Surveys have indicated a high level of demand and strong support for urban upgrading. In many countries there has been a dramatic shift in governance with local governments taking greater responsibility for the provision of municipal services. With democratization local governments are able to respond more effectively to the needs of their population. The local government has more power and is more interested in what happens in slums given the increasing voting power of poor communities. A strong NGO sector is now in place and works more effectively with government. Slum communities are often politically mature and able and willing to pay for services. It is also clear that with economic growth, in many economies, the disparities between the haves and the have-nots is increasing. The lack of basic environmental services in rapidly growing, dense urban and periurban settlements have resulted in public health and safety hazards. Programs to enfranchise the urban poor have high social priority.

 

What lessons have been learned about the past 25 years of upgrading?

The World Bank, the regional development banks, the United Nations (Habitat, UNICEF, UNDP and ILO, in particular), most bilateral donors including CIDA, DFID, French development cooperation, GTZ, SIDA, Italian aid, and USAID; and thousands of NGOs and community groups have gained considerable experience over the last 25 years in implementing projects designed to upgrade slums worldwide. A large number of these projects have successfully demonstrated that slums and the lives of their residents can be improved.

Some of these lessons are:

• Upgrading of slums and settlements is a viable and effective way to help the urban poor solve their need for shelter and a clean, safe and healthy living environment.

• Local participation is critical.
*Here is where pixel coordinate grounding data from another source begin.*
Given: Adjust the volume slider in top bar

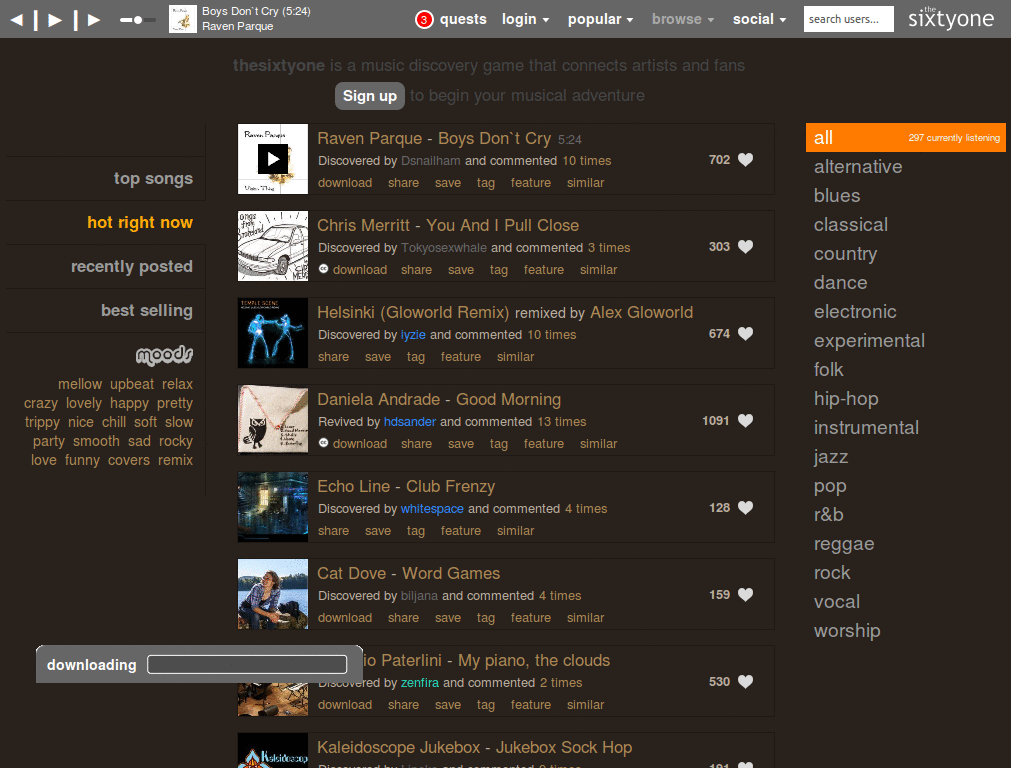Looking at the screenshot, I should click(x=137, y=19).
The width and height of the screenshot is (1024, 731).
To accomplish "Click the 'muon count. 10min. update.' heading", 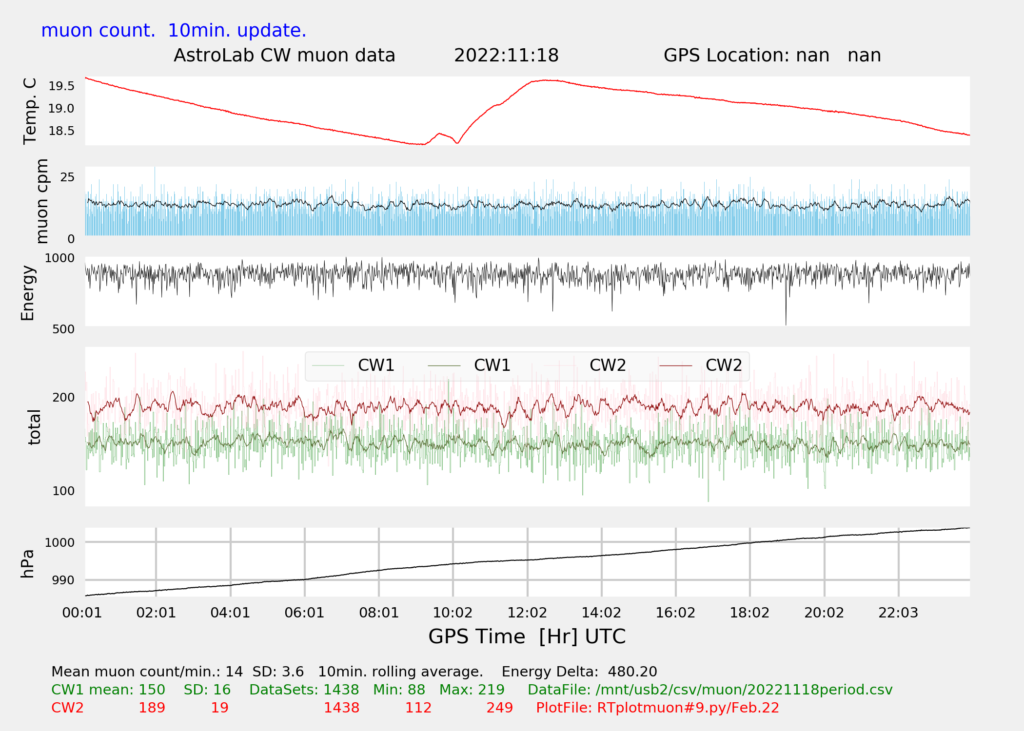I will 174,30.
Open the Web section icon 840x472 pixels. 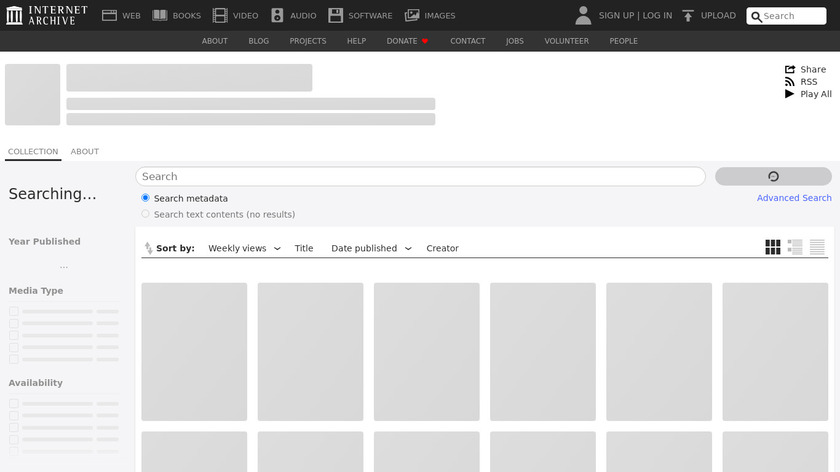click(x=110, y=15)
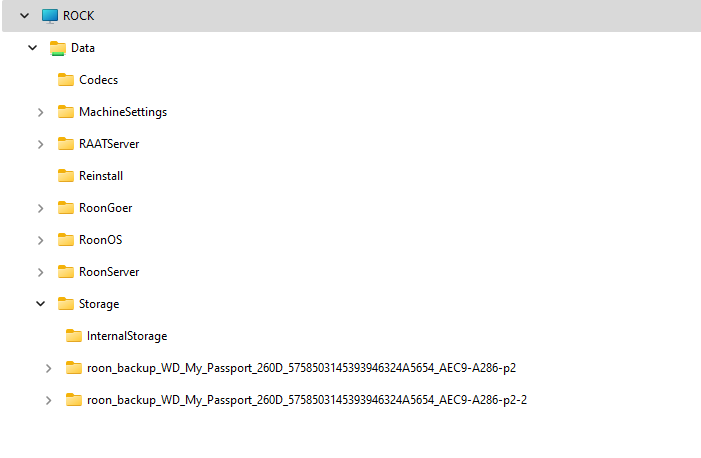Click the MachineSettings folder icon
The image size is (701, 458).
click(66, 112)
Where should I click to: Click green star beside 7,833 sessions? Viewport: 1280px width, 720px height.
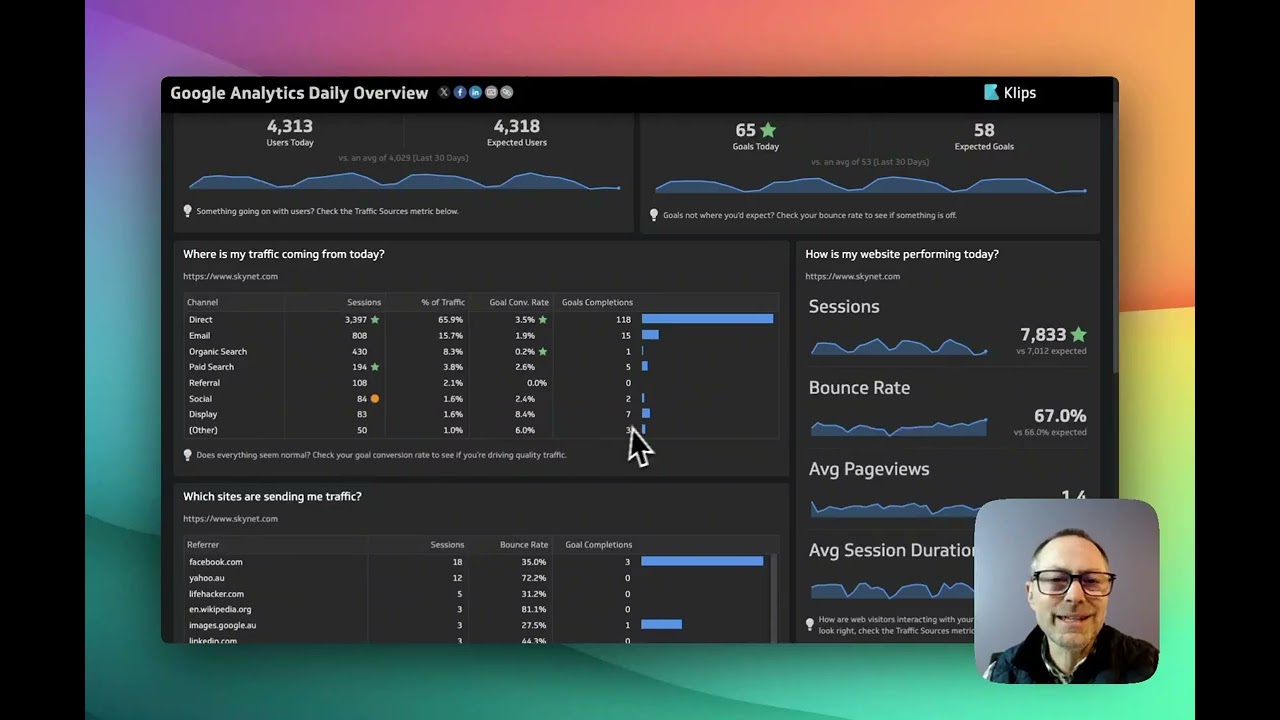coord(1078,335)
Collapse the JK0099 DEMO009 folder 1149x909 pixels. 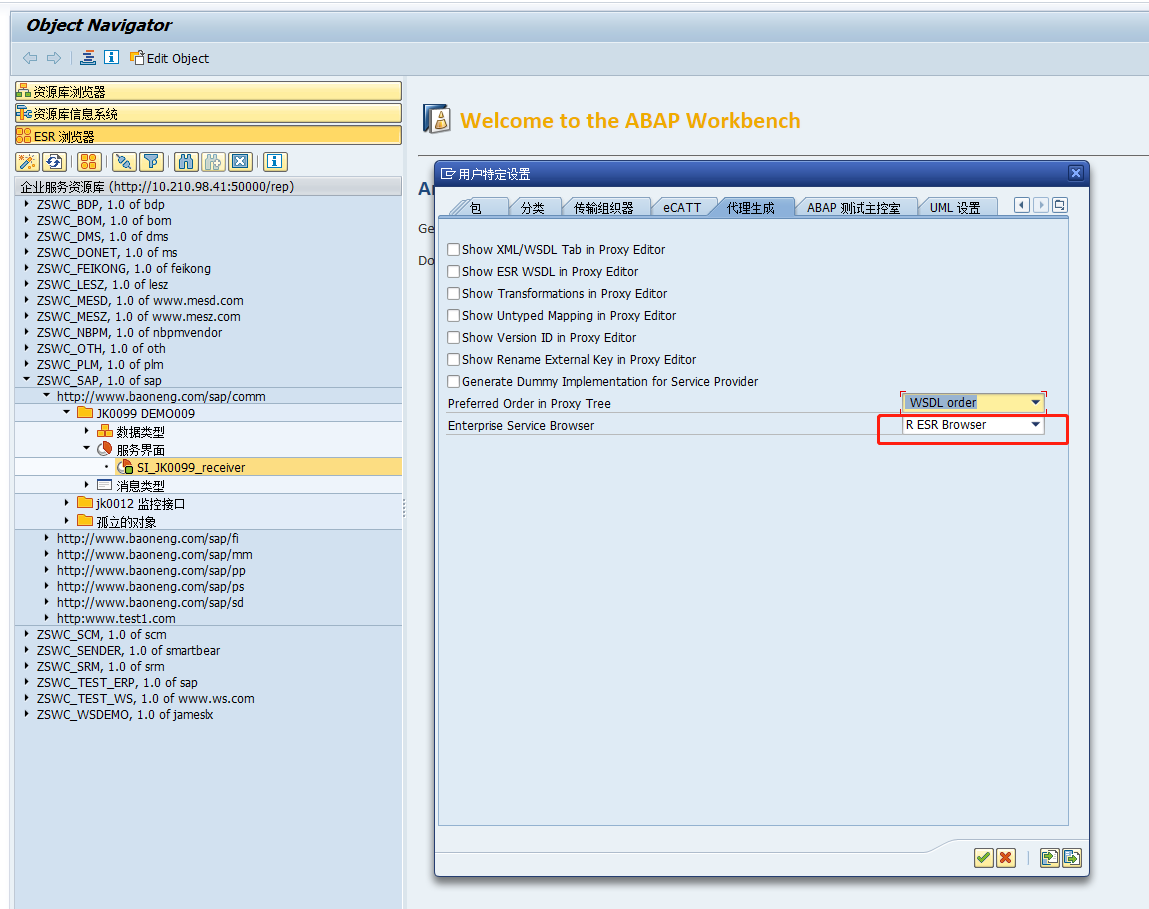[x=66, y=413]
Projects need to be designed from the bottom up working with communities so that the communities decide what levels of service they receive.

• Sustainability requires that consideration be given to the costs involved and to designing a level of service that is affordable to the community and to the local government.

• Programs must be derived from the city level and country strategies to achieve synergies with other supporting interventions addressing poverty in the country.

• Upgrading programs are most effective when led by the municipal authority and implemented at the community level through a broad set of intermediaries including community based organizations, NGO’s, and UN agencies such as UNICEF and Habitat.

• Experience has taught us that the problem of getting basic services to slums can be solved at very reasonable costs if done properly. Indonesia, for instance, has had twenty-five years of experience with its Kampung Improvement Program. From its beginnings in Jakarta, the Bank-supported share of KIP reached nearly 5 million people in fifteen years (the total program reached 15 million over 30 years). It involved some 300 local government units around Indonesia, emphasizing the provision of water, sanitation, shelter and roads. Similar efforts have been undertaken in Brazil, India, Jordan, Tunisia and the Philippines, among others. Technically and financially such programs are feasible, but what is essential is political commitment - commitment at the top and commitment over time.